Non capisco più nulla, mi si annebbia la vista, compongo frasi senza senso, sembro stupida.
Assomiglio veramente ad una stupida quando quel giorno arriva, quando bevo quel caffè, quando dico: OGGI.

Non mi piace dire: TRA 21 GIORNI, TRA UN MESE, TRA UNA SETTIMANA.
Non mi piace dire nemmeno: DOMANI.

Ma l’effetto della caffeina si. Quello di sicuro mi piace.
Mi piace dire caffeina. Mi piace berla. Quel giorno.
Mi piace il cuore che batte forte forte, così forte che sembra ti stia esplodendo il petto. Batte al punto da toglierti il fiato, da lasciarti senza parole.
Batte così tanto che sembra quasi sia attratto da un qualcosa. A mo di calamita. Si ecco, è una calamita. Quando arriva quel giorno lui è attrato da te.

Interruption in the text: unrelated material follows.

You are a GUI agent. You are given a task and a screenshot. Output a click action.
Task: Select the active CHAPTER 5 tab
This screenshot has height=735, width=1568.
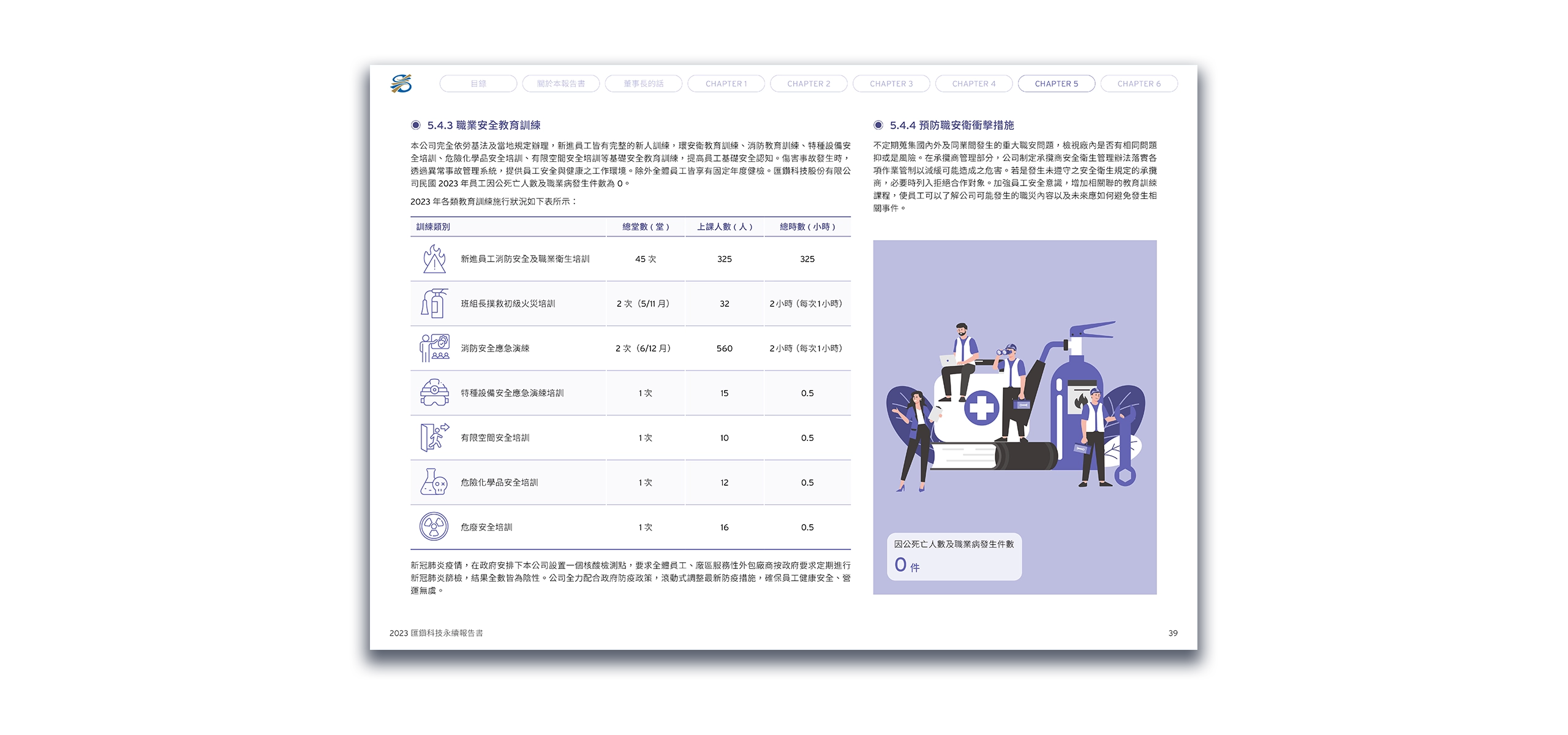click(x=1057, y=85)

Si sei tu la calamita del mio cuore. Sei tu la mia caffeina. La mia ansia. La mia eccitazione. La mia felicità.
Sei tu che mi fai perdere la testa, che mi lasci senza parole, che mi togli il fiato.
Tu la caffeina di quel giorno in cui abbatti la distanza, tu la caffeina di un per sempre.